>> START Recorded data
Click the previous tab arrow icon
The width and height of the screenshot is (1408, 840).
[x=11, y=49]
>> END Recorded data
>> START Recorded data
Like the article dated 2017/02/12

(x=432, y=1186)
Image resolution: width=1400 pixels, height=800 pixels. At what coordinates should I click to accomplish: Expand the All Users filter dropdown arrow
>> END Recorded data
→ Goal:
Can you express the entries starting with the line containing "Click the previous tab arrow icon" and going on through the line containing "[x=11, y=49]" as a JSON list of strings, one per line, with blank lines left out?

→ Task result:
[
  "Click the previous tab arrow icon",
  "The width and height of the screenshot is (1408, 840).",
  "[x=11, y=49]"
]